The National Conference was established at a general convention of our churches, held in April, 1865, at New York. Let us look at some of the circumstances under which that convention met. Under the slow growth of our denomination, — much slower than its earlier development seemed to promise, faith in associated efforts for missionary purposes had steadily declined. Our best minds had apparently convinced themselves, that Unitarianism could not be helped by missionary zeal; that its object was not in any sense ecclesiastical, or to be attained by pains-taking multiplication of churches; that it was not destined to be a national Christian denomination, seeking to obtain the widest sway as an insti

tuted faith. Rather, it was a city of refuge, to which minds and hearts intelligent and thoughtful enough to feel the oppression and tyranny of the popular creeds might fly for profection, and find a religious home. To erect its hospices in the more populous neighborhoods, where such minds were common, or where some peculiar trial had created a knot of dissidents from Orthodoxy, was its highest ambition. The conviction seems to have gained ground, that Unitarianism was not so much the real religious food of America in the nineteenth century, as a kind of seasoning placed here and there on the general table to flavor the common food of all.

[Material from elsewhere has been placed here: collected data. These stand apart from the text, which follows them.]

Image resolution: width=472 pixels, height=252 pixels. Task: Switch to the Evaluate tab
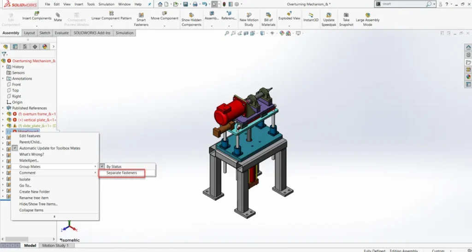click(62, 33)
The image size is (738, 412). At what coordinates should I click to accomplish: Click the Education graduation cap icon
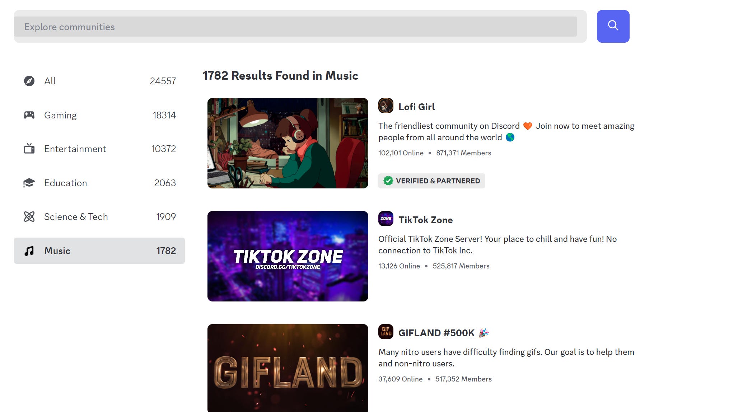[x=29, y=183]
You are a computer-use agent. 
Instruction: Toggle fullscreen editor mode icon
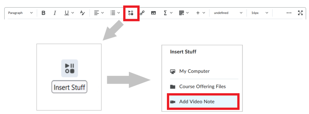(x=300, y=13)
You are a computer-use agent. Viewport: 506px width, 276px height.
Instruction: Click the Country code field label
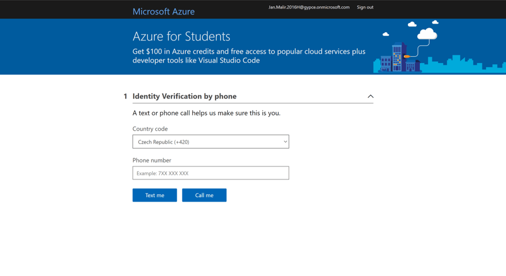point(150,129)
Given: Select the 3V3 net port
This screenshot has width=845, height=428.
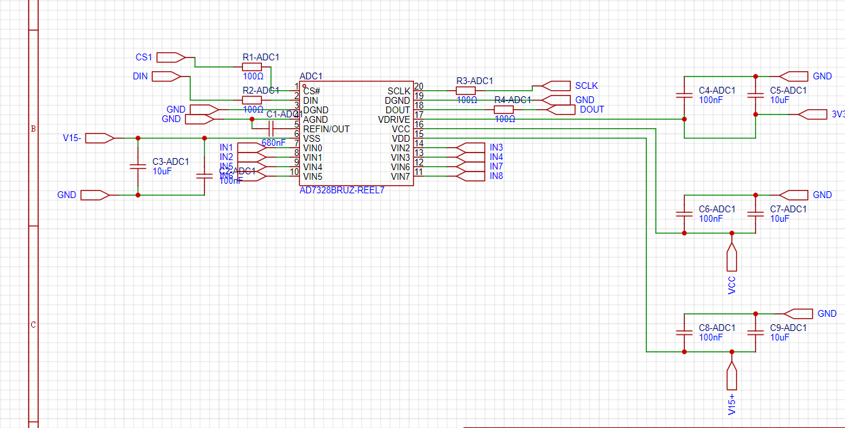Looking at the screenshot, I should point(813,115).
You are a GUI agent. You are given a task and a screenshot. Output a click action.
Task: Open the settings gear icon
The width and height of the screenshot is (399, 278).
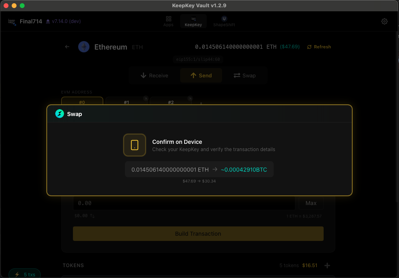tap(384, 21)
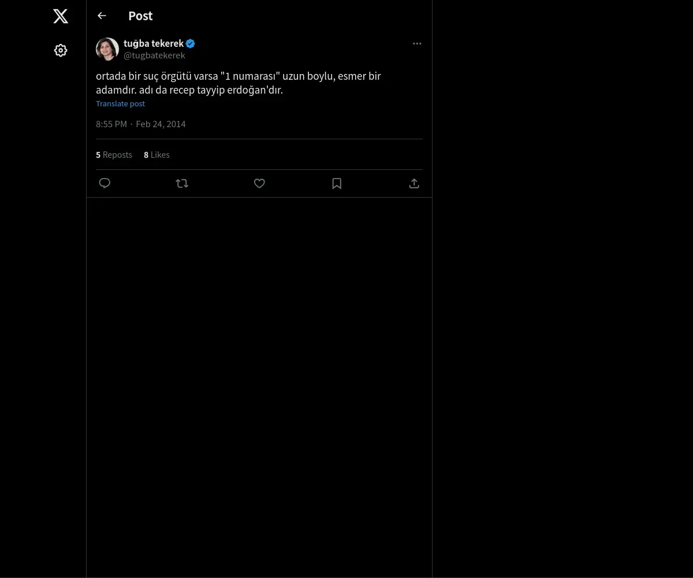
Task: Click the Translate post link
Action: point(120,104)
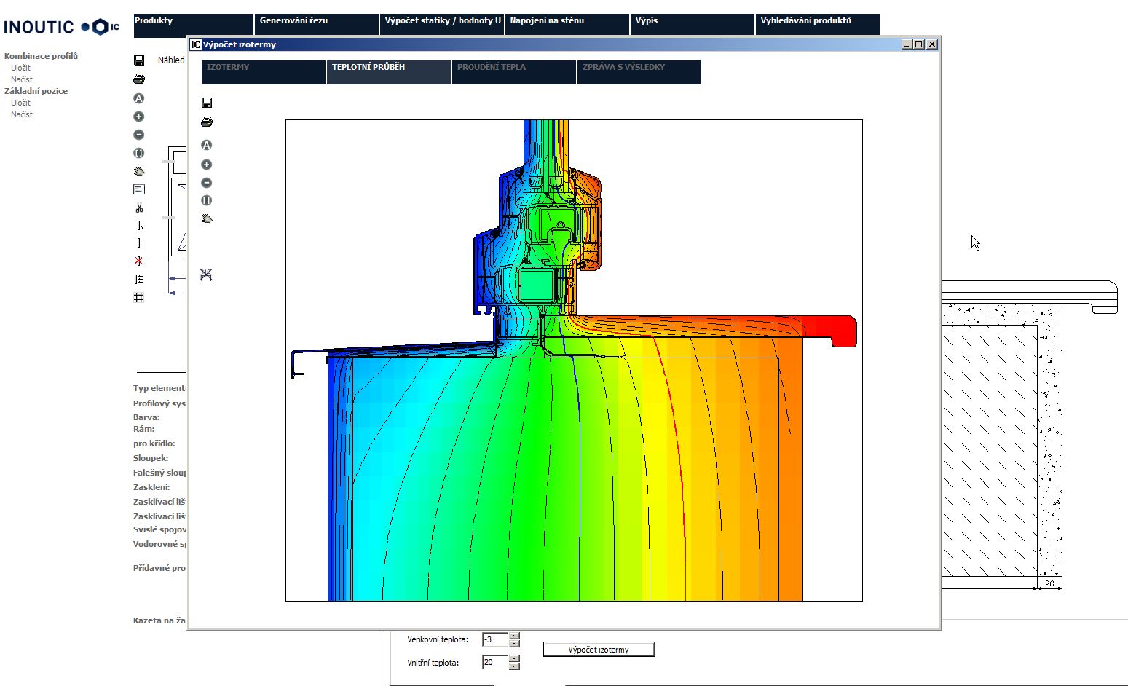
Task: Select the zoom-to-fit 'A' icon in dialog
Action: pos(207,145)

A strict congregationalism also favored indifference to associated effort, and made the churches jealous of the mildest common organization of the body. A part of the tyranny from which its members had fled was that of consociations and councils, which had straitened ministerial independence, and encroached on congregational liberty. The unsettled character of a theology which had invoked free inquiry, and thrown off every yoke of prescription, increased the indisposition to entangling alliances among the churches. A common creed might be asserted by leaders of the body, and vindicated to the extent of their influence or the predominance of their gifts; but it could not be formally adopted, much less formally imposed. Nobody was authorized to define Unitarianism: how, then, could it be organized or propagated by any common effort? The embarrassment was greater, when, to its open antagonism to Trinitarian and Calvinistic theology, it added bold researches into its own philosophy, and developed the old and the new school of thinkers and believers within its own communion. Then, struggles for a larger liberty at home, or struggles to resist what many felt to be a dangerous license of theological opinion, took the place of missionary zeal in behalf of a Unitarianism which hitherto it had been, at least, possible to define by its negations. Unitarianism lost, in some degree, the confidence and support of its own wealthier and more conservative constituency, who turned their liberality into educational and philanthropic channels; while its progressive party, thoroughly in love with individualism,

and dubious of all settled grounds of faith, was too much interested in finding some standing ground for itself to think of any common effort at union, organization, or propagandism.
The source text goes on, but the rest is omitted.